It sounds like from the emails that we want to support Jupyter Notebooks, which I just added with a run function called run_jupyter. The run_jupyter function is currently executing notebooks via the command line, though we can also change it to be a wrapper for the Python API interface. The advantage of executing via command line is that it keeps the codebase simple as run_jupyter will mirror the other run functions. The advantage of executing via Python API interface is that it's one less thing users have to set up command line usage for. Do you have a preference either way?

from template_archive.

gentzkow avatar gentzkow commented on September 2, 2024

from template_archive.

z-y-huang avatar z-y-huang commented on September 2, 2024

@gentzkow:

I believe we can add Jupyter to the requirements.txt and preface the jupyter command with python -m. I'll need to double-check this won't potentially lead to conflicts with Anaconda (since that's how most people have Jupyter installed), but will go with that if there isn't.

from template_archive.

gentzkow avatar gentzkow commented on September 2, 2024

from template_archive.

z-y-huang avatar z-y-huang commented on September 2, 2024

Hi @gentzkow:

I pushed a branch addressing the items here.

Four comments:

  1. My original reasoning behind imposing the rule that /code/ only ever reference /input/ (and not /raw/) was that doing so makes it more transparent what source files are used for analysis (since often times, /raw/ contains files that aren't used).

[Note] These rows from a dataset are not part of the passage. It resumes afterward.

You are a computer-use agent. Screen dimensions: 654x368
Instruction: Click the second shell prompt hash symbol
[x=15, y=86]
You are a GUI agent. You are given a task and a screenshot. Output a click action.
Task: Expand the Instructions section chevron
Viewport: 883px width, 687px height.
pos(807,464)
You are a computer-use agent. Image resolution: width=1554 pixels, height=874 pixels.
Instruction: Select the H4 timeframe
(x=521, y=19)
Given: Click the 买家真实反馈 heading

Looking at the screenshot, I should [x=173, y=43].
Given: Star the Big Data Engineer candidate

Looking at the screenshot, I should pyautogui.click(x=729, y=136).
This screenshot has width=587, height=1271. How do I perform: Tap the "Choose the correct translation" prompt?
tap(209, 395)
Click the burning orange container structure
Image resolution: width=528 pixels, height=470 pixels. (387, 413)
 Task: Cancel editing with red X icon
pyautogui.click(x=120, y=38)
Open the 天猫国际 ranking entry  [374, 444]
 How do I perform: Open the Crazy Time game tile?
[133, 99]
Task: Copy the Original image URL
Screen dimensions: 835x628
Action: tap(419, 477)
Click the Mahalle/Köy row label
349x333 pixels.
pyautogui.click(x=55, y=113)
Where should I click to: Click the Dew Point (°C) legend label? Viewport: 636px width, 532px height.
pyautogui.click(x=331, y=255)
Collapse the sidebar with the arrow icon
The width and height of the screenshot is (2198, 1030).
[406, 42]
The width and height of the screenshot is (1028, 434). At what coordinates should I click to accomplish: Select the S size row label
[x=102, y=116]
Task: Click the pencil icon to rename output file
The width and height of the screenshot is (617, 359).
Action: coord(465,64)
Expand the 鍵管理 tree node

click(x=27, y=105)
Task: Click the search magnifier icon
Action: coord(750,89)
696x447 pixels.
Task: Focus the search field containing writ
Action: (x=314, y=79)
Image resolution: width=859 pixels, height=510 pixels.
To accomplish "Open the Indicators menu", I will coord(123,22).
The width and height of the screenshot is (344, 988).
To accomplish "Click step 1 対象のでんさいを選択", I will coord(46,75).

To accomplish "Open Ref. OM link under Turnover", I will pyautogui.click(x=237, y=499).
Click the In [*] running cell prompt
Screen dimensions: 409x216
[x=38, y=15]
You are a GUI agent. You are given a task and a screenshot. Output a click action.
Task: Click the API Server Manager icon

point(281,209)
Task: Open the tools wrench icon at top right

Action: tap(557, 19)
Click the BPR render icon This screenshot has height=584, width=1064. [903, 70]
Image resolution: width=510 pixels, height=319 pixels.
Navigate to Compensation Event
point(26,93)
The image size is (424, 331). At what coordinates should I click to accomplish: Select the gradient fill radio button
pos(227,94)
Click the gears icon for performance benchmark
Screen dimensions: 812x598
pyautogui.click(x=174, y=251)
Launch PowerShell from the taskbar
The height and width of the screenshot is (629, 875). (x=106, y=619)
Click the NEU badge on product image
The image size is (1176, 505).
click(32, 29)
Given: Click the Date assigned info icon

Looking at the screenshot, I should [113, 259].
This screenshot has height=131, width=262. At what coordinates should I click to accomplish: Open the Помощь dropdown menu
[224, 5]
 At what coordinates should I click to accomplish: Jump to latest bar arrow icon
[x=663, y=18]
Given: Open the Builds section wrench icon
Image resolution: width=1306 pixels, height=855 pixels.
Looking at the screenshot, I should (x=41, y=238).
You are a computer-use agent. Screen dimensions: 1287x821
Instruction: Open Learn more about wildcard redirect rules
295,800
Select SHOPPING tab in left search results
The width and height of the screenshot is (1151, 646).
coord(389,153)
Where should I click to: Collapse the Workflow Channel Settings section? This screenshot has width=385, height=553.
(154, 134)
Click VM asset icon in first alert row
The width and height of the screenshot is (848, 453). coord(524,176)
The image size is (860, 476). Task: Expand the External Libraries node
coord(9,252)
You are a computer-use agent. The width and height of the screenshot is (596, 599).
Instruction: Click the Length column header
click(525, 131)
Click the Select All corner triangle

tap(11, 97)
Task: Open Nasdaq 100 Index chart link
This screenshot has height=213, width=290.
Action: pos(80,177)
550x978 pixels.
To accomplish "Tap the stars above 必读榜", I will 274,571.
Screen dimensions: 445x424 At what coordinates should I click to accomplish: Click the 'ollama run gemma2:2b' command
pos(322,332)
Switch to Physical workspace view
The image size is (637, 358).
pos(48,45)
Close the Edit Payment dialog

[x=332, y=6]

  2. The current procedure for saving external outputs requires manually uploading the output externally and saving the appropriate documentation. This seems like it could lead to room for error. One thought was to write an optional utility function that automatically uploads the output and saves the appropriate documentation.

  3. I ended up using the Python API interface for Jupyter notebook since it's more robust when it comes to Python version compatibility. The API lets you run notebooks created with Python 2 using Python 3 and vice-versa.

  4. From the testing I did, gslab_make should play nicely with Anaconda and run on different IDEs. One quibble is that Anaconda creates environments where the PATH variable may be different from your system environment. For example, Matlab is added to my PATH for my system environment but not my Anaconda environment, which means run_matlab works when running it via shell but not through Spyder. This is an idiosyncratic issue though, but something I can note in the RA manual.

from template_archive.

gentzkow avatar gentzkow commented on September 2, 2024

Great.

On (1), I understand that reasoning. I think the rule we want to stick to is just that code can never reference a directory outside its own module.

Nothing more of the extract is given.